Artem has a doctor of veterinary medicine degree.

This lesson will compare and contrast different types of cell, organ, and tissue growths. More specifically, we'll cover hypertrophy, hyperplasia, and neoplasia.

Getting Bigger or More Numerous

When you were growing up, you were just getting bigger - or so it seemed. But the thing is, unlike what you saw in front of the mirror or marked off every few months on the wall, the cells that multiplied or increased in size in order to help you grow have many different ways by which they can get bigger or increase in number.

This lesson will explore how it is that cells in our body change as a result of different processes. Sometimes, this growth is absolutely necessary for your mom or dad to mark a new line above the old one on your height measurement sticker. However, in some cases, this growth can cause your death.


One really famous growth in cell size is known as hypertrophy. Hypertrophy is the enlargement of a cell, tissue, or organ as a result of increase in cell size.

Let's use a balloon as an example. If you were to fill the balloon with air, that would be akin to hypertrophy. The number of balloons didn't change, and the balloon intrinsically didn't change either. The color, texture, and material are still exactly the same. That's hypertrophy.
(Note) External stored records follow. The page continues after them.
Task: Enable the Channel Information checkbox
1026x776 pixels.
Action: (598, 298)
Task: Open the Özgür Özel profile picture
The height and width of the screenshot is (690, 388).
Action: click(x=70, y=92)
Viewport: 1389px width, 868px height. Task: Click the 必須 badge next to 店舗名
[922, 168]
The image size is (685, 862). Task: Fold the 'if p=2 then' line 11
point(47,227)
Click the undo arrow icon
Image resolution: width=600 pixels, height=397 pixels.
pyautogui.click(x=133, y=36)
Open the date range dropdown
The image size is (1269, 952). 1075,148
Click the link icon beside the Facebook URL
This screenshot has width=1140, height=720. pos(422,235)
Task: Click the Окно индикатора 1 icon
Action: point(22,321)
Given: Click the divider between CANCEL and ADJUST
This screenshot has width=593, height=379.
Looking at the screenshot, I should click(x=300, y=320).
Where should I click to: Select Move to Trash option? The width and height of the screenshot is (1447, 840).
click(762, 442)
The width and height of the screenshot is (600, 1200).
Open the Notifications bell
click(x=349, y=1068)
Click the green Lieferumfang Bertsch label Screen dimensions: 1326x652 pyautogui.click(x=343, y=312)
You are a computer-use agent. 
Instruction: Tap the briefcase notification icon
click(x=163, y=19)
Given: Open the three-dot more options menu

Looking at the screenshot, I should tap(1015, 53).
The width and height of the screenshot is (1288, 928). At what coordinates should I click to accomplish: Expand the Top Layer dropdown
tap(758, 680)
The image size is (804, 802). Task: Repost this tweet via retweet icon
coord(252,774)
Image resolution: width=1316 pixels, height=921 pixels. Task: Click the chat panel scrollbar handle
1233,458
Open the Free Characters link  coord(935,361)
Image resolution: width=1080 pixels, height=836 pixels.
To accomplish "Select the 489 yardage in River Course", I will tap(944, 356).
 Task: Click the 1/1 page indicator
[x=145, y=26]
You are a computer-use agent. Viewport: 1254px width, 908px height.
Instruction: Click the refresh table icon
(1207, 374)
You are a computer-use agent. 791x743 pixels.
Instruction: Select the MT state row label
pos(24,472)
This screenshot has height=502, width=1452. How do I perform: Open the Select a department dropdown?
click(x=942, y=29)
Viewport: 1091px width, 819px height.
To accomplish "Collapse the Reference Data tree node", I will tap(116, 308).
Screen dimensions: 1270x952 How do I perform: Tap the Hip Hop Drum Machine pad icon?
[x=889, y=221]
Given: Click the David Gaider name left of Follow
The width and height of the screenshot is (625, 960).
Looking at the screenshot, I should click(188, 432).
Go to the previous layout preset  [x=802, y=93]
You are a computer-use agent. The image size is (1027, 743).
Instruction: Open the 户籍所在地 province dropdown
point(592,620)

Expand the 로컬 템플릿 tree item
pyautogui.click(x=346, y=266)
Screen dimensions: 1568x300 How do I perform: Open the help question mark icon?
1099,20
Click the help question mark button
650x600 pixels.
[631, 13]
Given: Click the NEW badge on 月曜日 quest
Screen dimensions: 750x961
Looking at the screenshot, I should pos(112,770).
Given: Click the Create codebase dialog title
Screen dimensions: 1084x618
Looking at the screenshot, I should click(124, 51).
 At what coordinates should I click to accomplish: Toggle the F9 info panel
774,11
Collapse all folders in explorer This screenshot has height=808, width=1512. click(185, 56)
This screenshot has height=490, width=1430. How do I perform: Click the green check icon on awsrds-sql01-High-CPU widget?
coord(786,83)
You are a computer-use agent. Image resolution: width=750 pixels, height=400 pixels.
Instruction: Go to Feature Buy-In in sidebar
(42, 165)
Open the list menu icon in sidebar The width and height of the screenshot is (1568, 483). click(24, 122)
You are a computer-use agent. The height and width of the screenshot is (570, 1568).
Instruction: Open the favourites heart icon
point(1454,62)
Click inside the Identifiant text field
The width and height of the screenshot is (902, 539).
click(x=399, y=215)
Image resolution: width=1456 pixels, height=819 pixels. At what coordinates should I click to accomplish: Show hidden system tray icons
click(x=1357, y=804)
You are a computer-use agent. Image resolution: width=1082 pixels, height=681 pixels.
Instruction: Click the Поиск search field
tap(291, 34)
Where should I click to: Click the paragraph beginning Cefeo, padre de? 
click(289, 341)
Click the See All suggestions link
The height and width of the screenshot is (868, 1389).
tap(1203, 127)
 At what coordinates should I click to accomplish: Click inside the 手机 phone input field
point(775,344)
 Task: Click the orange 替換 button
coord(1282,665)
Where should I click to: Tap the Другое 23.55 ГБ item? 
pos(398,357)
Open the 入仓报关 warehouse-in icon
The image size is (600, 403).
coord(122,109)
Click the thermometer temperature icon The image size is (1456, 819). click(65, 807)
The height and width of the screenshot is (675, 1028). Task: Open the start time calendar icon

In the real world, hypertrophy occurs as a result of the cell synthesizing more organelles, or little structures within the cell, causing the cell to increase in size. One reason for this can be due to something like weightlifting. As you lift weights, your muscles increase in size to accommodate the stresses being placed upon it, but they do not increase in number. That's why if anyone says that a bodybuilder has more muscles than you do, you'll know they are not using the right terminology. A bodybuilder's muscles may be bigger than yours, but they are not more numerous.


Let's contrast hypertrophy with hyperplasia. Hyperplasia is the increase in the number of cells that make up tissues or organs. In this case, the balloon doesn't expand as per hypertrophy. Instead, like a magician, you take one balloon and turn it into many of the same types of balloon as before without blowing any of them up. They stay the same in size and simply increase in number.

Hyperplasia involves the normal cells in your body, and this process can be reversed as soon as a stimulus for their original growth is removed - meaning, hyperplasia can be caused by something like hormones that cause cells to grow in number. As soon as the level of that hormone in the body decreases, the hyperplastic growth ceases and reverses, resulting in atrophy of that tissue. One notable example of this type of growth is known as BPH, or benign prostatic hyperplasia, where the prostate's epithelial and stromal cells undergo hyperplasia, enlarging the prostate as a result.


Hyperplasia is in contrast to neoplasia. In simple terms, neoplasia is the novel growth and proliferation of abnormal cells; a tumor. A tumor is a collection of cells that have undergone changes in size and number.